Competitive in a Year: Humans

Written by Zach Cramer on . Posted in Competitive Magic, Modern

Competitive in a Year: Humans

Zach Cramer

Zach is a Northeastern Magic grinder who specializes in eternal formats. When building decks, he has a strong preference to Blue cards, toolboxes and combo decks. With a recent RPTQ finish just short of an invitation, Zach hopes to take his skills to the next level and play on the Pro Tour.

Greetings all, this week we have 5 color Humans on the docket. Humans was the winner of the most recent Mythic Championship. The deck features an aggressive game plan backed up by disruptive creatures to slow your opponent down while you’re speeding up. Humans is at the top of the metagame for several reasons. Firstly, it is powered up by the two most powerful Turn 1 accelerants in Modern: Aether Vial and Noble Hierarch. Aether Vial allows you to double the number of creatures you can play in the early turns and Noble Hierarch offers you acceleration and an added power boost in the early turns. Combining these two elements, Humans is able to go wide or go tall depending on their draw, which offers flexible aggressive plans. Secondly, it is able to use a unified creature type allows you to take full advantage of the flurry of ‘rainbow’ lands in the deck. Cavern of Souls, Unclaimed Territory as well as Ancient Ziggurat can cast any color of Human, which is significantly stronger than most decks in Modern. Finally, Humans is able to utilize impressive anti-combo cards, despite being a linear aggro deck. Thalia, Guardian of Thraben taxes spell based combo, cards like Meddling Mage keep decks honest by forcing them to play reactive spells to kill it or lose on the spot (see: Ad Nauseum) and a slew of other sideboard options can make life painful for other decks.

However, before we can build Humans, we have to start with our budget deck: Death and Taxes:

Death and Taxes is built to teach us the first principle of Humans: Disruption. The Death and Taxes strategy is founded on making things harder for your opponent. Taxing creatures like Thalia and Vryn Wingmare increase the mana requirements of spells to slow down certain decks while cards like Aven Mindcensor and Leonin Arbiter slow down fetchlands and in conjunction with Ghost Quarter and other land destruction lands can Strip Mine opponents out of the game. This list also features a Blink subtheme that uses Flickwisp, Eldrazi Displacer, and Restoration Angel to enhance the enter the battlefield effects of Blade Splicer, Thraben Inspector, Phyrexian Revoker and most annoyingly, Leonin Arbiter. If your opponent pays two mana for Leonin Arbiter and then cracks a fetchland, you can blink the Arbiter again forcing them to pay a 2nd time for the fetchland, lest they sacrifice it for no value. Flickerwisp in particular is quite the monster. If you Vial in a Flickerwisp or blink it on your End Step, you can take an opponent’s land away from them during their turn. Similarly, you can target your own land during your turn and have it available starting on your end step. These tricks will hurt your opponent’s head and teach you the value of Aether Vial.

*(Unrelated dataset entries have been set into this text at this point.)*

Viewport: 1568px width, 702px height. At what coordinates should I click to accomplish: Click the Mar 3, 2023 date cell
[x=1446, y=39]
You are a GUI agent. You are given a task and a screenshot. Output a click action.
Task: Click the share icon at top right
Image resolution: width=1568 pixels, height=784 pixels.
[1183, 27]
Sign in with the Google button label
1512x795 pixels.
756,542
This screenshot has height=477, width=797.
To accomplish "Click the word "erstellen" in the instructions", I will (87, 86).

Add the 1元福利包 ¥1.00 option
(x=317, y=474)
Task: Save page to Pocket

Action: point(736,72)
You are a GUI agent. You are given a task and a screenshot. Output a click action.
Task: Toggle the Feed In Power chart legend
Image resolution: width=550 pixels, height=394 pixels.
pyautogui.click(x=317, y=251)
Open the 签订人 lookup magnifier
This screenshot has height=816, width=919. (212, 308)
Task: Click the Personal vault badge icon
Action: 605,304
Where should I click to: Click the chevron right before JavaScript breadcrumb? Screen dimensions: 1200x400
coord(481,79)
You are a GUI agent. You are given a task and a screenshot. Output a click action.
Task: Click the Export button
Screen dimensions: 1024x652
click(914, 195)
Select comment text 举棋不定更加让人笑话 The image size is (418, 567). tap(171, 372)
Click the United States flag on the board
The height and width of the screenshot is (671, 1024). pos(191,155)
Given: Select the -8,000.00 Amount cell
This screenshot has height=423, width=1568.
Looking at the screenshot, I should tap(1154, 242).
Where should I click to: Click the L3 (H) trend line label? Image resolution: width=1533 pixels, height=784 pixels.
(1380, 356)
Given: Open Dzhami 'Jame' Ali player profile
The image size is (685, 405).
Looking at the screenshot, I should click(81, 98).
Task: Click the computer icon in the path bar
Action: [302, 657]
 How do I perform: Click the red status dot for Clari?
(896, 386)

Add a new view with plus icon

Death and Taxes has gotten a lot of press recently because its value at disrupting Cantrip heavy decks like UR Phoenix and pressuring the manabase of synergy decks like Tron and Valakut. In playing Death and Taxes, you’ll learn the value of disruption, the tricks that Aether Vial can offer, and the ease of winning a game where your opponent cannot do anything. As many proponents of Death and Taxes will tell you, the deck is complicated and offers many lines for disruptive potential, and as such it requires a lot of practice. However, while you’re practicing Death and Taxes, it might be nice to have another option:

In just one month, we’ve modified our original deck AND built the beginnings of another one:

The manabase of this deck leads a little bit to be desired, so feel free to wait a couple of months before you assemble the deck, but, the point is still relatively similar. Like Humans, you’re utilizing your “rainbow” lands to get greedy with your manabase. In the coming months, we will be adding cards like Cavern of Souls and Horizon Canopy in order to make room for more aggressive manabases, but, to start, you’ve got a manabase that costs basically nothing and can facilitate your WR base and reliably cast your splash creatures. Jwari Shapeshifter and Bojuka Brigand are not traditional Allies added to the fold, but, I’m not certain why they aren’t. The deck can cast them with relative ease, and they serve as additional copies of your best spells. I’ve added them as well as offered you to opportunity to buy every other playable Ally I could find on Gatherer so you can improve your deck. Something that’s important to learn early on about Humans is the restrictive nature of sideboards. Because of the large number of creature-casting rainbow lands, it’s often hard to put non-creatures or creatures of different types in your sideboard because they’re difficult if not impossible to cast. Ancient Ziggurat cannot even cast Aether Vial. Yeesh. It’s important to consider this when looking at your sideboard. We’ll spend more time looking at this.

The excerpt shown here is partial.